Types of Property Ownership – Characteristics and Tax Consequences
Sole ownership is the most basic ownership. A person is the sole owner of property when their name is the only name on the document evidencing ownership. Examples — a certificate of title to an automobile with only one name on the title, a bank or investment account registered in only one name, a real estate deed to a single grantee. When a sole owner dies, the property is an asset of their estate. The ownership is transferred to whoever is named in the decedent’s Will or trust or to whoever inherits the property under the law of intestacy if the owner dies without a Will.
For purposes of estate taxation, the entire value of property solely owned by a decedent is subject to estate tax. For purposes of income taxation and the computation of a capital gain or loss on a post-death sale of the property by the decedent’s estate or by the beneficiaries or heirs, the property gets a new cost basis equal to its estate tax value.

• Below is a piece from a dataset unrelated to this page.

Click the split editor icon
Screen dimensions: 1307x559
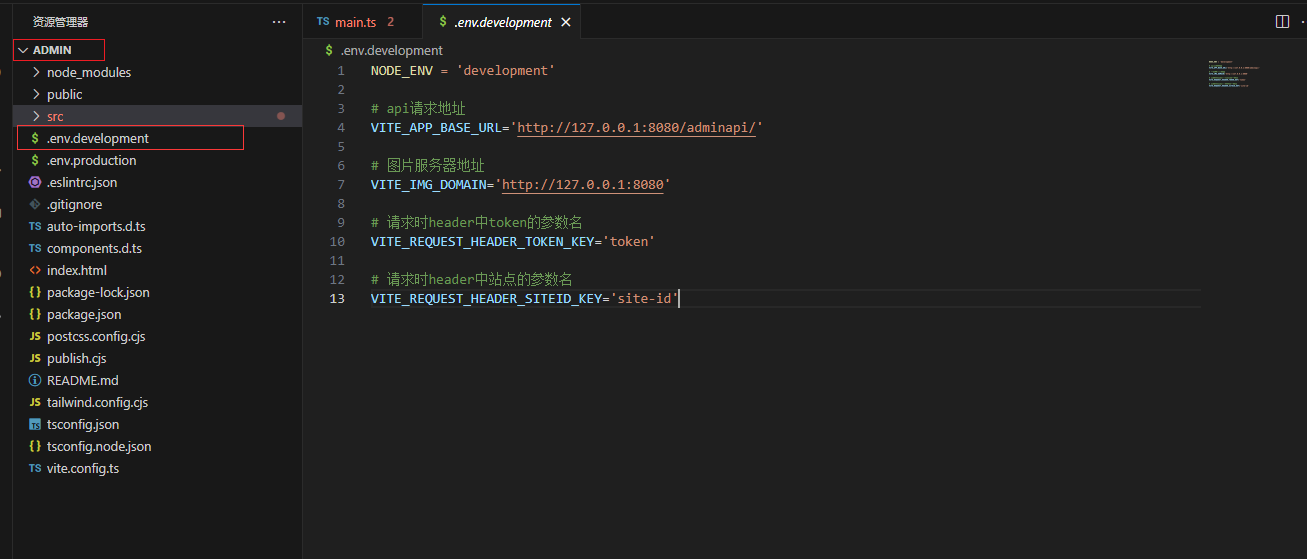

Tenancy-in-common property is co-owned by two (or more) persons without any provision for the surviving owner (or owners) to contractually receive a deceased co-owner’s interest. Examples — deeds, bank accounts, stock certificates, and other documents in the names of two or more persons without rights of survivorship. During the lifetimes of the joint owners, each owner is considered as having an undivided fractional ownership in the property. Upon the death of a co-owner, the fractional interest owned by the decedent is an asset of their estate. The decedent’s fractional ownership is transferred to whoever is named in the decedent’s Will or to whoever inherits the decedent’s property if the co-owner dies without a Will.
Only the decedent’s fractional lifetime share is subject to estate taxation. Therefore, only the decedent’s fractional share receives a new cost basis (equal to its estate tax value) for income tax purposes.

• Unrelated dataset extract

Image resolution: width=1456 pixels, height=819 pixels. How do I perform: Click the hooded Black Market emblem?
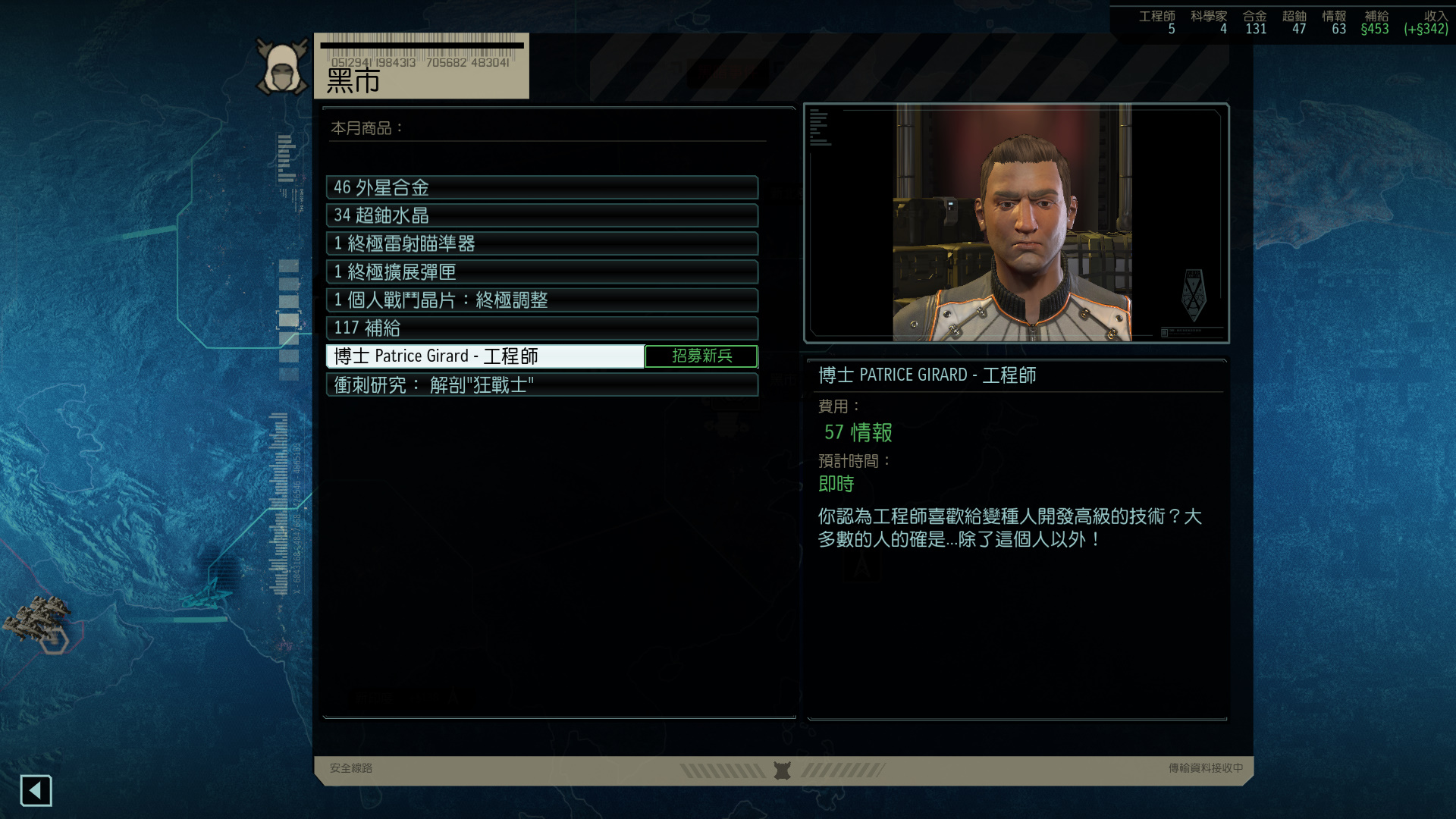282,67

Community property has the same attributes as tenancy-in-common property during lifetime. This form of co-ownership is limited to husbands and wives living or owning property in community property states. During their joint lifetimes, each spouse has an undivided one-half ownership. Upon the death of either spouse, the decedent’s community property half is an asset of the decedent’s estate. The distinguishing feature of community property at death is that the deceased spouse can give their community half to anyone — the surviving spouse has no rights of inheritance in the deceased spouse’s community property half.
For estate taxation, only the decedent’s half is subject to tax. However, because the decedent’s gross taxable estate includes both halves of the community property, both halves (i.e., the entire property) receive a new cost basis for income tax purposes. This concept is unique to community property. Therefore, if a husband and wife own property that has an extremely high market value but an extremely low cost basis, for income tax purposes it is desirable to own the property as community property so the entire property will receive a new cost basis at the death of either spouse.

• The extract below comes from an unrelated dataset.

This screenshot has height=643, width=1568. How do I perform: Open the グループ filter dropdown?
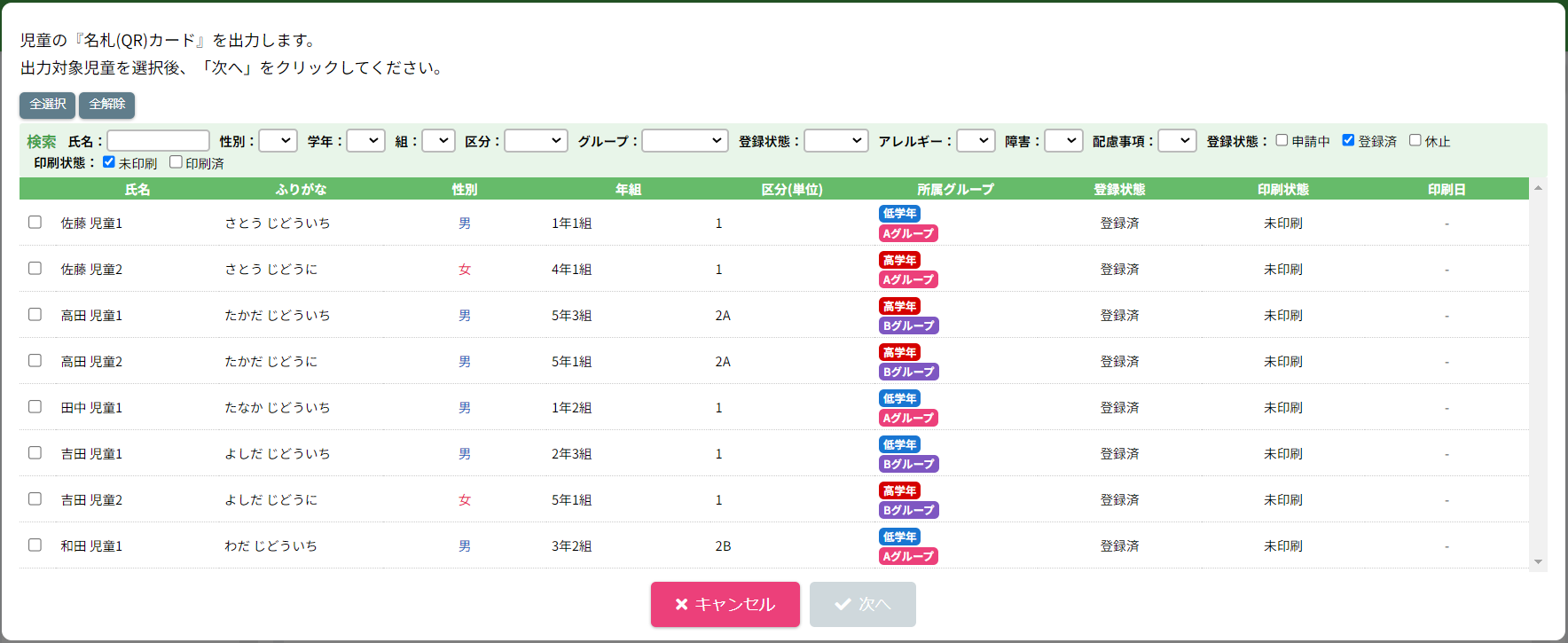pos(685,141)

JOINT TENANCY – WITH RIGHTS OF SURVIVORSHIP:
Property owned by two or more persons as Joint Tenants with Rights of Survivorship contractually requires the ownership of a deceased co-owner’s lifetime interest to go to the surviving co-owner(s). “survivorship” property, etc. As a consequence, their pre-death ownership is not transferred by their Will, their trust, or by intestate succession. Instead, their interest is transferred to the surviving co-owner(s) by contract.
(Husband & Wife)
For estate tax purposes, property owned by a husband and wife as joint tenants with rights of survivorship is subject to being taxed only on one-half of its total value. Accordingly, only the deceased spouse’s half receives a new cost basis for income tax purposes.
For estate tax purposes, property owned non-spouses as joint tenants with rights of survivorship is subject to tax at its full value unless the surviving co-owner(s) can “prove” their monetary contribution to the acquisition of the property.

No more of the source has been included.